Essas iniciativas, segundo Lavareda, compõem um pacote de “boas notícias” que foram bem recebidas pela população. Ele avaliou que o governo acertou ao reagir politicamente e mobilizar sua estrutura de comunicação e articulação. Para ele, o salto de cinco pontos na avaliação positiva e a queda de três na negativa geram um movimento combinado de oito pontos, algo “muito expressivo” do ponto de vista estatístico e simbólico.

Por fim, Lavareda disse que a pesquisa do Datafolha oferece ao governo um motivo real de comemoração, não apenas pela melhora numérica, mas porque representa uma mudança de clima político.

Ele usou um tom bem-humorado ao afirmar que a comunicação do governo “pode estar soltando fogos” e que o responsável pela área, sendo baiano, “deve estar homenageando todos os orixás”. Ainda brincou dizendo que, se não é hora de abrir o champanhe, “dá para abrir a cerveja com direito a acarajé”.

Com essa leitura, Lavareda sinaliza que o presidente Lula ganha fôlego político em um momento chave do governo e, se mantiver a tendência de alta, reentra no jogo sucessório com chances reais de se consolidar como candidato competitivo para 2026.

 

Trechos da fala de Lavareda:

Olha, respondendo à sua questão, eu diria sinteticamente que o Sidonio, a área de comunicação do governo, pode estar soltando fogos nesse sábado. Débora, aliás, como o Sidonio é baiano, ele deve estar homenageando todos os orixás dele também, como sinal de regozijo aí, por essa pesquisa do Datafolha, que inverte, que de certa forma contrarresta, se contrapõe, à análise de algumas pesquisas divulgadas essa semana, mais especificamente a pesquisa da Genial Quest, que retratava uma queda, uma suposta queda. […] Então, para a área de comunicação, para o governo, é, de fato, uma excelente notícia. Não é ainda tempo de soltar champanhe, mas dá pra abrir a cerveja. E com direito a acarajé, se for o caso. Porque inverte o clima, inverte a narrativa que vinha se consolidando, né, de que o governo estava em queda livre.

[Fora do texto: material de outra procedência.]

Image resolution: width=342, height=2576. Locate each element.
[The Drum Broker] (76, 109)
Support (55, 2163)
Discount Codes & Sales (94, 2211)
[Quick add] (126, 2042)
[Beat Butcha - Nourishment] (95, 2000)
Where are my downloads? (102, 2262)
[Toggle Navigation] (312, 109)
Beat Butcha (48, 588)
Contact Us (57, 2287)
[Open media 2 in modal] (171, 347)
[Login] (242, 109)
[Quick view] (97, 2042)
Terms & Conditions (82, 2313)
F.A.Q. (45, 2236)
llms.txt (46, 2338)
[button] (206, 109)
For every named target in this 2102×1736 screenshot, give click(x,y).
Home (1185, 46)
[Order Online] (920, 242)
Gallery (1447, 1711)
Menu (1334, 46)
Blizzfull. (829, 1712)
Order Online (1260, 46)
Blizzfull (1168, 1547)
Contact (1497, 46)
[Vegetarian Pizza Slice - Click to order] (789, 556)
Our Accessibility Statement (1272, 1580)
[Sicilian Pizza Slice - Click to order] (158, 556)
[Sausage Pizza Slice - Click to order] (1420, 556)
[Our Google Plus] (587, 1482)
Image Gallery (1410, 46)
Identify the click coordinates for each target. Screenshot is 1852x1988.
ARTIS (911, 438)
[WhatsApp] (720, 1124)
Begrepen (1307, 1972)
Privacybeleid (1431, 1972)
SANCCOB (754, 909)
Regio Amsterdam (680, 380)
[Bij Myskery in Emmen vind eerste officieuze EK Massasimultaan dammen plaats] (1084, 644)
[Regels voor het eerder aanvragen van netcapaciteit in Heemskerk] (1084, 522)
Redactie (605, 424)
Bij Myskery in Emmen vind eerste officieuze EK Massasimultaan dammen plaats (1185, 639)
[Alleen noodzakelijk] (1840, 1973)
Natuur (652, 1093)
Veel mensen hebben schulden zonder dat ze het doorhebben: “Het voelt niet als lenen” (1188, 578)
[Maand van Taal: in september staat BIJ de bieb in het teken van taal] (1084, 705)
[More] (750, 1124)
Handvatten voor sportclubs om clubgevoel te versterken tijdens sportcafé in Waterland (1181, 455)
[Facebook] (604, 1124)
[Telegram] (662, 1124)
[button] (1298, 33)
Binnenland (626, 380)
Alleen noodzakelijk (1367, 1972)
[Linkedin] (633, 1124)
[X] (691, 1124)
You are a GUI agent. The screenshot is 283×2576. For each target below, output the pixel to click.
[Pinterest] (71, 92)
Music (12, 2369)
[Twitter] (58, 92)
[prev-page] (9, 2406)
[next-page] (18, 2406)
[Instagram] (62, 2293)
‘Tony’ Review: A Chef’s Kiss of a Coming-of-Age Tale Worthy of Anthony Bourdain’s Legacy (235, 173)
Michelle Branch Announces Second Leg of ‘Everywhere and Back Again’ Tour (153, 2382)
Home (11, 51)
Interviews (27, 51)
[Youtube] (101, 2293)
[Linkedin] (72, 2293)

A mudança do Datafolha é significativa quando você combina os números de avaliação positiva, Débora e Basília, de avaliação negativa, e vê os movimentos desses dois números. Movimento da avaliação positiva foi de mais cinco. Movimento da avaliação negativa foi de menos três.

Então você tem um movimento combinado de oito pontos. Isso é muito expressivo, muito significativo. Agora, por que isso ocorreu? É muito importante nós pensarmos por que isso ocorreu. […] O governo passou a utilizar com intensidade a vantagem do incumbente […] com destaque, além das ações de PR, de relações públicas e novos contatos com a classe política etc., forte teor de propaganda, de publicidade governamental. É assim que os governos conseguem reagir.

O número mais importante para o governo, me permitam Basília e Débora, dessa pesquisa, mais do que esse ótimo e bom de 29 versus ruim e péssimo de 38, é essa aprovação.

O Datafolha, pela primeira vez na sua história, mede aprovação. O índice CNN mostrou em março, naquele momento, um saldo de 13 pontos negativos, menos 13. Então esse menos um de agora é uma coisa, como eu disse, para o Sidonio comemorar muito. Eu também escrevi naquele artigo — só concluindo, me desculpa por me estender — que daqueles 41% que o presidente tinha em março, segundo o índice CNN, aquele percentual não era alviçareiro para nenhum incumbente que pretenda reeleição.

Eu fui mais taxativo: com 41% ele não se reelege. Eu escrevi também: ele precisará chegar aos 45 para se tornar competitivo e se aproximar dos 50 para ser visto como favorito.

Pois bem, ele tá entre 45 e 50, ele ultrapassou, segundo o Datafolha, os 45 e tá na direção dos 50 aí com esses 48%. Do ponto de vista de projeto eleitoral, o presidente Lula também tem muito a comemorar com essa pesquisa do Datafolha.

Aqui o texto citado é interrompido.